TASK INSTRUCTIONS
List all lines of the data that include the string "text".

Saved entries
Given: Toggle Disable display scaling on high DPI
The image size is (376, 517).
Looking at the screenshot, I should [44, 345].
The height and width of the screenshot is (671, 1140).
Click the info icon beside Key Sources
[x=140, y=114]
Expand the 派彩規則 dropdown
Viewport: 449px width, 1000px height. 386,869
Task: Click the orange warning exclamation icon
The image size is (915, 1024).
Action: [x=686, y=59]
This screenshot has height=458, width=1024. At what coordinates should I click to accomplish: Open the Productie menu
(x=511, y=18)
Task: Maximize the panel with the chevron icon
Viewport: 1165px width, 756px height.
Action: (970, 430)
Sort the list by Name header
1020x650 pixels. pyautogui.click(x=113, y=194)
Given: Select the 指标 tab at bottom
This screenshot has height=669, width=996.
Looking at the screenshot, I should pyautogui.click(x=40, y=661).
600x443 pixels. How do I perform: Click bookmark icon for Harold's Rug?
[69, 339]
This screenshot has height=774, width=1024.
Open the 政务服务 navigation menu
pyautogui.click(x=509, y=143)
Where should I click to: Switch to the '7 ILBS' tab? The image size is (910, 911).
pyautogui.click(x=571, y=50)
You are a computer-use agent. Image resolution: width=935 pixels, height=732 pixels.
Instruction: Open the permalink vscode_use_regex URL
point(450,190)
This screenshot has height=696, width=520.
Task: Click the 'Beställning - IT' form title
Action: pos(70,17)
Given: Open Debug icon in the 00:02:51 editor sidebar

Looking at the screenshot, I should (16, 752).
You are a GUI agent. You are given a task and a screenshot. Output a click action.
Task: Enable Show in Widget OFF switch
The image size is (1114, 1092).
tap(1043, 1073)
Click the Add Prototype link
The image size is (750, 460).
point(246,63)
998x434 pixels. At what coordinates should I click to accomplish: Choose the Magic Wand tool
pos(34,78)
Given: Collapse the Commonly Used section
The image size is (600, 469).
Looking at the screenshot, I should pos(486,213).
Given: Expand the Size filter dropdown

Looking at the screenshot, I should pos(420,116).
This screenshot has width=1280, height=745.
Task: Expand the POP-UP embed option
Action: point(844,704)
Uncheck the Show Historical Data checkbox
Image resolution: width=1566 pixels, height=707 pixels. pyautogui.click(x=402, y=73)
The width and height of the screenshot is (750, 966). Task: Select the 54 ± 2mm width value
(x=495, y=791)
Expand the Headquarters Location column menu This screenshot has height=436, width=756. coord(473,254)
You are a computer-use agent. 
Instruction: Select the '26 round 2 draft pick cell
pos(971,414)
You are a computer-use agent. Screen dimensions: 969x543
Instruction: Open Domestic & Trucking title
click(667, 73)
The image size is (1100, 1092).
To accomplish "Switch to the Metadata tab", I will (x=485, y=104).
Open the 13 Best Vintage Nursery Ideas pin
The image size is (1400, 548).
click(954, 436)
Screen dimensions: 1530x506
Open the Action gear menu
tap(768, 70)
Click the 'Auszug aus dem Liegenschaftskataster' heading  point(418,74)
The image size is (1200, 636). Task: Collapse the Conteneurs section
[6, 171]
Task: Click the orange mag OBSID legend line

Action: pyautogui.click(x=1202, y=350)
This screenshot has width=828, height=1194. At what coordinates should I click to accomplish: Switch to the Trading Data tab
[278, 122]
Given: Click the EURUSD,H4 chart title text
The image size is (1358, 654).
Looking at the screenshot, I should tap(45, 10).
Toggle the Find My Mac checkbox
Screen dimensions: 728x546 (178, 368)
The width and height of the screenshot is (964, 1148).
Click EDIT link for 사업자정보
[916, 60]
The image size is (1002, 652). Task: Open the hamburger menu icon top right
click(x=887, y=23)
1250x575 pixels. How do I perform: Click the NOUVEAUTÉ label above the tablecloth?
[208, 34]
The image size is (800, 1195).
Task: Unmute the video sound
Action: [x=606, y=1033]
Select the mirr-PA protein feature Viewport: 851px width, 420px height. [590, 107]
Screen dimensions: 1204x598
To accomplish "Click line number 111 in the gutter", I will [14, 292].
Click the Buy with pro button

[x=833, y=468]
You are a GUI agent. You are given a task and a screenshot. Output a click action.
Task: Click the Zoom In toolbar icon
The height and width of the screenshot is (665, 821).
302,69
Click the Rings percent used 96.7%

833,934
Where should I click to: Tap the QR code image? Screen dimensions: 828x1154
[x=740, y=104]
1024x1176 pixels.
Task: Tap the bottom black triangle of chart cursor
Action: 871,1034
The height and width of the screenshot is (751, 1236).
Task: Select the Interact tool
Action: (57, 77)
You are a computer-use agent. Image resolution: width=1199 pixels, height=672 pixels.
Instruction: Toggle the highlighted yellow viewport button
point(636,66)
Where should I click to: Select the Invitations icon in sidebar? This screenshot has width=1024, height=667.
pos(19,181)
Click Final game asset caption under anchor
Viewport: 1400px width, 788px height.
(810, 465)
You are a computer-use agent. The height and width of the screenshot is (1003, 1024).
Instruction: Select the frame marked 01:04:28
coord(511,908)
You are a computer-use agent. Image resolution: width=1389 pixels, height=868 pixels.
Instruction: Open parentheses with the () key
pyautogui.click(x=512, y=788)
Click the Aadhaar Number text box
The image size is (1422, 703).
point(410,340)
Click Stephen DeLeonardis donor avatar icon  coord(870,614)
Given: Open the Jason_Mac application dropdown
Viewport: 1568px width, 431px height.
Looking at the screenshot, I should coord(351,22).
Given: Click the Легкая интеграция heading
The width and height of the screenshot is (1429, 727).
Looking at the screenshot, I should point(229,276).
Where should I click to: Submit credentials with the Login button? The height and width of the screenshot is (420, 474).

TASK SOLUTION
Given: Click the EURUSD,H4 chart title text
Click the Aadhaar Number text box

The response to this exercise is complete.